Lorsqu'il se présente à la barre du tribunal correctionnel de Nîmes la semaine dernière, le prévenu est mis en cause par l'URSSAF et les impôts pour "avoir oublié de déclarer ses revenus". Il était auto-entrepeneur et aurait oublié de déclarer 193 000 euros pendant près de trois ans de 2020 à fin 2023. Les enquêteurs font des investigations et s'aperçoivent qu'il y a 323 000 euros sur le compte de la petite entreprise.
Une procédure administrative est lancée, le prévenu affirme à l'audience qu'il est à jour et qu'il a payé la partie qu'il devait à l'URSSAF et au Fisc. Le judiciaire est alors entré en jeu avec une comparution sur le reconnaissance préalable de culpabitilité qui a été rejeté par le prévenu qui estimait à son tour d'avoir trop payé.
" On régularise quelques chose qui était irrégulier", note le procureur qui demande condamnation.

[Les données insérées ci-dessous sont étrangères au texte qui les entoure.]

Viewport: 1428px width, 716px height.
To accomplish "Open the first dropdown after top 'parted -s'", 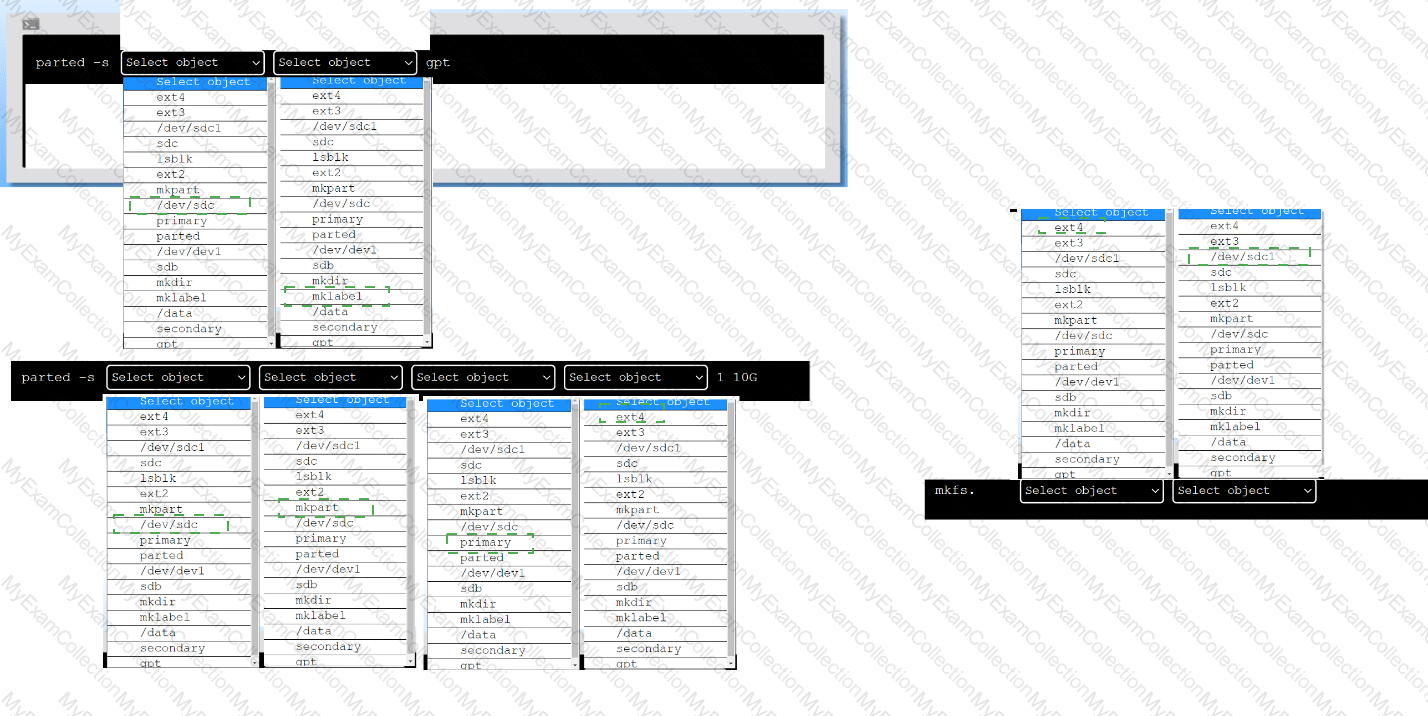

"Donc lorsque l'on fait une erreur et que l'on régularise, le procureur dit à mon client vous payez ce n'est pas bien. Mais il serait venu sans payer on lui aurait dit vous n'avez pas payé ce n'est pas bien du tout", plaide Maître Carmelo Vialette qui consteste le chiffre énoncé concernant le calcul des Impôts et du Fisc. Le pénaliste nîmois parvient à convaincre le tribunal correctionnel et fait relaxer son client sur la partie blanchiment. Le prévenu est condamné à 10 000 euros avec sursis pour le travail dissimilé, mais il n'a pas tout perdu car il récupère 66 000 euros des administrations.